*Requirement*
Would you print the material exactly, starting at its first line and ending at the line holding "Click the back arrow beside Inncircles"?

*Given data*

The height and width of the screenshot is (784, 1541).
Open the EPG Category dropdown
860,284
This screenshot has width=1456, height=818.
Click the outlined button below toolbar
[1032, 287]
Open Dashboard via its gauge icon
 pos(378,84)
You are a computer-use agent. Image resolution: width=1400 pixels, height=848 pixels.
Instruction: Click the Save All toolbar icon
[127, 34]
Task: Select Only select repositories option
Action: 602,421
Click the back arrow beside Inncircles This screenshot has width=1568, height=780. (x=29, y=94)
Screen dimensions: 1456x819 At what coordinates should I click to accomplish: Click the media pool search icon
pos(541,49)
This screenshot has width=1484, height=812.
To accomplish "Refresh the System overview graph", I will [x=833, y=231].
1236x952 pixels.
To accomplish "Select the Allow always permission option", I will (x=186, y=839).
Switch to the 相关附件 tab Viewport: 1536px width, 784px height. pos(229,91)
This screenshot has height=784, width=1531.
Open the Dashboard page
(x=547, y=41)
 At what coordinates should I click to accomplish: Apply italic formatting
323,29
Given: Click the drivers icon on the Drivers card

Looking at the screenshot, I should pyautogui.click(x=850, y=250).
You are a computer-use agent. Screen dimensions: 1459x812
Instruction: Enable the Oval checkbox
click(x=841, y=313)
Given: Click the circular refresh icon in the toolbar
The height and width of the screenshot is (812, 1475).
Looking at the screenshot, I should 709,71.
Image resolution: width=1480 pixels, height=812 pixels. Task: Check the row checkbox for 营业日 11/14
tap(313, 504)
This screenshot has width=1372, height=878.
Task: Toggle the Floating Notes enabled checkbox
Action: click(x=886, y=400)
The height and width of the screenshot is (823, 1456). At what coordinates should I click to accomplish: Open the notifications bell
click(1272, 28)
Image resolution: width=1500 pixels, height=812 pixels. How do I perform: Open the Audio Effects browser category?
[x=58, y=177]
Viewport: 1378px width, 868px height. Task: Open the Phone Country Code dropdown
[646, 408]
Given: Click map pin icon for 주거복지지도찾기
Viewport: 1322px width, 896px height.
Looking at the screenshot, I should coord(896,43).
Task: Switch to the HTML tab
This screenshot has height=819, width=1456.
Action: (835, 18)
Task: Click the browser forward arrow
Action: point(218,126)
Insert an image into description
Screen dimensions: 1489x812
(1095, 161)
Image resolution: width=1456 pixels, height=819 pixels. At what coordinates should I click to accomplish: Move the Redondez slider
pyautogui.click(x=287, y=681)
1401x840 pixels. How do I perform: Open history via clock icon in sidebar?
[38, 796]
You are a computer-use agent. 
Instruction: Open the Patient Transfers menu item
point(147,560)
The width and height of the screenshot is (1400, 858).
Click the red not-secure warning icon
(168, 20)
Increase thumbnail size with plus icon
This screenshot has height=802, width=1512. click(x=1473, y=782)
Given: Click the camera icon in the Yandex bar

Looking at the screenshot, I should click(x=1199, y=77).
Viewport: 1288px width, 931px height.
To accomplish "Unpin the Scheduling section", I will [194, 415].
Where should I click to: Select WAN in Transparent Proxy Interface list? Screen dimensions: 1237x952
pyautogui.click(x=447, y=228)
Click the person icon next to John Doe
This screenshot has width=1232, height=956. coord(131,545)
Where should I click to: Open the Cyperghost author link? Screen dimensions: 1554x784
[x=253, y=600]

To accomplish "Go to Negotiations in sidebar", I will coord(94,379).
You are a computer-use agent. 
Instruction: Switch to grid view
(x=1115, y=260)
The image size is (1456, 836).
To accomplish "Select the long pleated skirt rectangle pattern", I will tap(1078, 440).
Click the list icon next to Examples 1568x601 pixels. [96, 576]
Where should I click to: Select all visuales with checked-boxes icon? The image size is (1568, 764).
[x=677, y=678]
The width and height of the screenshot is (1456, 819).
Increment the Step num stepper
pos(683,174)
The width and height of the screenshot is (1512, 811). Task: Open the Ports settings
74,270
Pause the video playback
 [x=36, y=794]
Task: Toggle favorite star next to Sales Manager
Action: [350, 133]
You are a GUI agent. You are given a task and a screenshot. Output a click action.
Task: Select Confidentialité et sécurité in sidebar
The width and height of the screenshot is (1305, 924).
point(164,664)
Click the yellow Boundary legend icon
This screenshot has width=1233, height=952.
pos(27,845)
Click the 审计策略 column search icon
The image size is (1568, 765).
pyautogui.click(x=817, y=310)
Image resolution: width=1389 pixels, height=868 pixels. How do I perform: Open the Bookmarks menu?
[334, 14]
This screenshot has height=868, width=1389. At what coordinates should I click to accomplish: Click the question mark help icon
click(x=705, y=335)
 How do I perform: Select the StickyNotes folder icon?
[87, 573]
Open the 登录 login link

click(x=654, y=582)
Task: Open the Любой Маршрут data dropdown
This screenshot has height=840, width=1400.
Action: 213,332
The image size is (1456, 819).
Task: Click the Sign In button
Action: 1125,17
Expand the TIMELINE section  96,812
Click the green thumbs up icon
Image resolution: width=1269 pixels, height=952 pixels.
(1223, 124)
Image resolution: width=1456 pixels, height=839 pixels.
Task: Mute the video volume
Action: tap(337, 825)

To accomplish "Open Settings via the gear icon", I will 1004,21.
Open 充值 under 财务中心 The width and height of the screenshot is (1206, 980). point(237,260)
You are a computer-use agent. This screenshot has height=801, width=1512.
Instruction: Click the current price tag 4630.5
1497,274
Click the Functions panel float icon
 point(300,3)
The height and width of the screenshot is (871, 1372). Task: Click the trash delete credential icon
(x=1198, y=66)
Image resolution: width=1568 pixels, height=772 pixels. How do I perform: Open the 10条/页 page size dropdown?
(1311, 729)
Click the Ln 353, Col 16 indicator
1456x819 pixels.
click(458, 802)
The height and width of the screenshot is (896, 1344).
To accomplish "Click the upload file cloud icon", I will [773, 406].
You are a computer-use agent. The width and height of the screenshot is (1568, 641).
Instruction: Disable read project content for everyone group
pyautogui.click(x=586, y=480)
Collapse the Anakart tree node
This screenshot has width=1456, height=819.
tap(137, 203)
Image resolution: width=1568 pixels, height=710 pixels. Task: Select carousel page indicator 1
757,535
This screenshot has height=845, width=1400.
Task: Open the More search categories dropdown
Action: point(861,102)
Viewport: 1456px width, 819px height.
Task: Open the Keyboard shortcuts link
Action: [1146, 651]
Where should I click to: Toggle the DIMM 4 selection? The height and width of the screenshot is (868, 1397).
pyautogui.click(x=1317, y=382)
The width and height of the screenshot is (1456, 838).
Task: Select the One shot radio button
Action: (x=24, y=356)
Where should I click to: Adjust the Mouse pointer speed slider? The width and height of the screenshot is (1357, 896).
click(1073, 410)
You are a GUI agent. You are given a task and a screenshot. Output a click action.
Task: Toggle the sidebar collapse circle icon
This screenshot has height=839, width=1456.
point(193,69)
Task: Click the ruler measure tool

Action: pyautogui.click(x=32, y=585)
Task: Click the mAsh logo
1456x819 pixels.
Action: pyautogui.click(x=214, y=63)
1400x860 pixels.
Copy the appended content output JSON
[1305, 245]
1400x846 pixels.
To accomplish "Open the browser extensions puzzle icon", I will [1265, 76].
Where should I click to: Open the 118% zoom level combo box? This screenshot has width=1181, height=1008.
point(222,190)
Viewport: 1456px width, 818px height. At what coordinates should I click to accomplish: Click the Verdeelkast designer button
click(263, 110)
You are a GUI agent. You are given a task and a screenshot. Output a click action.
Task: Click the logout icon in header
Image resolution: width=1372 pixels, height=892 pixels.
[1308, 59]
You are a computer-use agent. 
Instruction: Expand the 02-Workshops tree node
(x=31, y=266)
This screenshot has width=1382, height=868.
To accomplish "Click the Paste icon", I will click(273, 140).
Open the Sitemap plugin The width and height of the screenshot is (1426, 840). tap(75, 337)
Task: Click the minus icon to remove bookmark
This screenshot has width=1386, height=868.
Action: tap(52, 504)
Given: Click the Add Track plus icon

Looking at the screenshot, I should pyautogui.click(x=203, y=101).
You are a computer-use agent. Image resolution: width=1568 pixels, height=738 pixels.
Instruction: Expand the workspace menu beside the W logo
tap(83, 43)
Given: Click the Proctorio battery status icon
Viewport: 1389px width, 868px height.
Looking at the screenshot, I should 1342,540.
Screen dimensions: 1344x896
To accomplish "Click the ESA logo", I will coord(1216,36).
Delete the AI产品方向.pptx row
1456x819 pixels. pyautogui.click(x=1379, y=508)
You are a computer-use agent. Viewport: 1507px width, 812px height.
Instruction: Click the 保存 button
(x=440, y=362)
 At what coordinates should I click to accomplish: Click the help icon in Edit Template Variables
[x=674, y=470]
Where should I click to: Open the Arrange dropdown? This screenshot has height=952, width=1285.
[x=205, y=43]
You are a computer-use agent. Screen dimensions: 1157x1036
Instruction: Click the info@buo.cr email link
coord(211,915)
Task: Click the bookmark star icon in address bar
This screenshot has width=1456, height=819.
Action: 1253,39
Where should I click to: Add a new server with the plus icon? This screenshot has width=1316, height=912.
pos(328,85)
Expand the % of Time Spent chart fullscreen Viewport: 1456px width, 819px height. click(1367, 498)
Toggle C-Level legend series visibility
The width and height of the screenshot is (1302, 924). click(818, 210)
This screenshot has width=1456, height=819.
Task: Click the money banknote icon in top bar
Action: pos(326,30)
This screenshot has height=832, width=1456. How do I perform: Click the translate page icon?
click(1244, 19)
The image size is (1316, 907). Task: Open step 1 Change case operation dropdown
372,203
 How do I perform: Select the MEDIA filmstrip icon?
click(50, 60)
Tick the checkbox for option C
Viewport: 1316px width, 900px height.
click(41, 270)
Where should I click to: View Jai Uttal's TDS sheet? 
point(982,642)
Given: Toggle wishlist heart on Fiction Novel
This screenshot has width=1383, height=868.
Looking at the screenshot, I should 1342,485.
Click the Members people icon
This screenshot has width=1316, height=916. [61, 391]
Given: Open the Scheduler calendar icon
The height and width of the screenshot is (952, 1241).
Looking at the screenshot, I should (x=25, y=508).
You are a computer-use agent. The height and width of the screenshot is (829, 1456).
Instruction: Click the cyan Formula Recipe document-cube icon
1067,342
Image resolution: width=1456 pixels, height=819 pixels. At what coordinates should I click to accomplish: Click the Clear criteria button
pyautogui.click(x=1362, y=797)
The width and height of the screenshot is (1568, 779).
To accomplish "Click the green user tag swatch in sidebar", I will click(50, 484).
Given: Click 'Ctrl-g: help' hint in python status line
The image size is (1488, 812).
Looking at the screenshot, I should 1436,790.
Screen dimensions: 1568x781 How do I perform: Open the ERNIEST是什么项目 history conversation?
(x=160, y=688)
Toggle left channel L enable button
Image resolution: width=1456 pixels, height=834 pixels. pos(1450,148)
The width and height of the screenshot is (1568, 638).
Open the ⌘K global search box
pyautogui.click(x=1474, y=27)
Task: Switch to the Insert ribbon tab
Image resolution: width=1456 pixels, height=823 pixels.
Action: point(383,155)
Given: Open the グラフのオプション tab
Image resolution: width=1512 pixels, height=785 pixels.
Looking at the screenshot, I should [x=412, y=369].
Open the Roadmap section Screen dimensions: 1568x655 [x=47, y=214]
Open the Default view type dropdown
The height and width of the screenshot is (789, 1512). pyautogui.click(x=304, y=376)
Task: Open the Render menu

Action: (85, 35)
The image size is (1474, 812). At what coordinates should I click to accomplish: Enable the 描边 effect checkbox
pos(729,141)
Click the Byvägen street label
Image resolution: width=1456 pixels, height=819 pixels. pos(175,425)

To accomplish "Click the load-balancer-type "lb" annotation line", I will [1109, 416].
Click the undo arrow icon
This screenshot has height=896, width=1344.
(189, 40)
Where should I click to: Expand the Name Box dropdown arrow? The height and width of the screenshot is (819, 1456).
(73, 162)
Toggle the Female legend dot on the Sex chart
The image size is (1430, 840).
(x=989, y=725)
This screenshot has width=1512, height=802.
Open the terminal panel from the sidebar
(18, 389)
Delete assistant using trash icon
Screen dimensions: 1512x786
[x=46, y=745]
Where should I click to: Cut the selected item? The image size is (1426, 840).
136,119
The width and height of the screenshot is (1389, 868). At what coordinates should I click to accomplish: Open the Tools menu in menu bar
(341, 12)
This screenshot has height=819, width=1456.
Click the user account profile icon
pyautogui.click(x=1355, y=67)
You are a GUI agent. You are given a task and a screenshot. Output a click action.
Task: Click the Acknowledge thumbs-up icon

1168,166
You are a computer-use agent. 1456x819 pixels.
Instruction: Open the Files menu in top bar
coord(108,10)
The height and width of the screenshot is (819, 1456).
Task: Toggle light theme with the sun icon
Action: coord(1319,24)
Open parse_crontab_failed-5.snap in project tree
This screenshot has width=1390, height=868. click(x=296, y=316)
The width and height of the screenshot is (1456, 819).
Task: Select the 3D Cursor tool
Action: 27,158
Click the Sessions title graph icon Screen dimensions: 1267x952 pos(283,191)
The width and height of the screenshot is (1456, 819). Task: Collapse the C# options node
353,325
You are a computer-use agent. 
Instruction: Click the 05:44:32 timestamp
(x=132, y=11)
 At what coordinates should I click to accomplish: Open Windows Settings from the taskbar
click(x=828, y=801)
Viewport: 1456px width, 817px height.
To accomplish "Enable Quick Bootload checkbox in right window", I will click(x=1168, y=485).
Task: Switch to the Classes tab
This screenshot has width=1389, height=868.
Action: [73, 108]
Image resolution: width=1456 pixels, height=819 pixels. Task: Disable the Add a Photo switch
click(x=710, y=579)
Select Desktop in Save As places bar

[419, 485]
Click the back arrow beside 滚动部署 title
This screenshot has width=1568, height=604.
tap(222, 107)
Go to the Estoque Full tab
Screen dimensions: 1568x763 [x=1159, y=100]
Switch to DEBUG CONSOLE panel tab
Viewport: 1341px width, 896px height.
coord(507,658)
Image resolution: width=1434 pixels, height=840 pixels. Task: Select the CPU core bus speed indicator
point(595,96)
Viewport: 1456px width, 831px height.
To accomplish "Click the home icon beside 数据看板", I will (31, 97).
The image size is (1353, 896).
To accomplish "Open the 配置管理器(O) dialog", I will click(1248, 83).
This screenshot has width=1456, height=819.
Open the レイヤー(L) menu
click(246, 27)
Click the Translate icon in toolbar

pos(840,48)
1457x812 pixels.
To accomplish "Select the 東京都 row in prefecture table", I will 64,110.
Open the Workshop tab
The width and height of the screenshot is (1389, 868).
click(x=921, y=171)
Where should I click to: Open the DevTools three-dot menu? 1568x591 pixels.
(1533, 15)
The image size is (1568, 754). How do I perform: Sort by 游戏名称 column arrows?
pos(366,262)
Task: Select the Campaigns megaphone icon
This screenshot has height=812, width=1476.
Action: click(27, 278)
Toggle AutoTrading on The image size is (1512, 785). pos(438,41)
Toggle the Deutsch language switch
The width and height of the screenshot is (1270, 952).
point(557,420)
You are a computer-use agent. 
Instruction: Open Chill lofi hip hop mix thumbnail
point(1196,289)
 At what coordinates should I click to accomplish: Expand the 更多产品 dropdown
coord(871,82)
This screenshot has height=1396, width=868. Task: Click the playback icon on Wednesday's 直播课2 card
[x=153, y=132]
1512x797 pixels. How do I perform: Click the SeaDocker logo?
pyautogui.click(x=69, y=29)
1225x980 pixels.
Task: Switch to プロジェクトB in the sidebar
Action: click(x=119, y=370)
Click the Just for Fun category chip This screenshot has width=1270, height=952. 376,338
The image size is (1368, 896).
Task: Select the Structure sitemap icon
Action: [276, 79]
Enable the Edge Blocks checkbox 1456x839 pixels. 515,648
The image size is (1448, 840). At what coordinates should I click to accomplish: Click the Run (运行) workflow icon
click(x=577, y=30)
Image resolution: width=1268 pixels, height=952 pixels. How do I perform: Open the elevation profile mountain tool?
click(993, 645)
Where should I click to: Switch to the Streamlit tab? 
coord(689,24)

*Answer below*
The height and width of the screenshot is (784, 1541).
Open the EPG Category dropdown
860,284
This screenshot has width=1456, height=818.
Click the outlined button below toolbar
[1032, 287]
Open Dashboard via its gauge icon
 pos(378,84)
You are a computer-use agent. Image resolution: width=1400 pixels, height=848 pixels.
Instruction: Click the Save All toolbar icon
[127, 34]
Task: Select Only select repositories option
Action: 602,421
Click the back arrow beside Inncircles This screenshot has width=1568, height=780. (x=29, y=94)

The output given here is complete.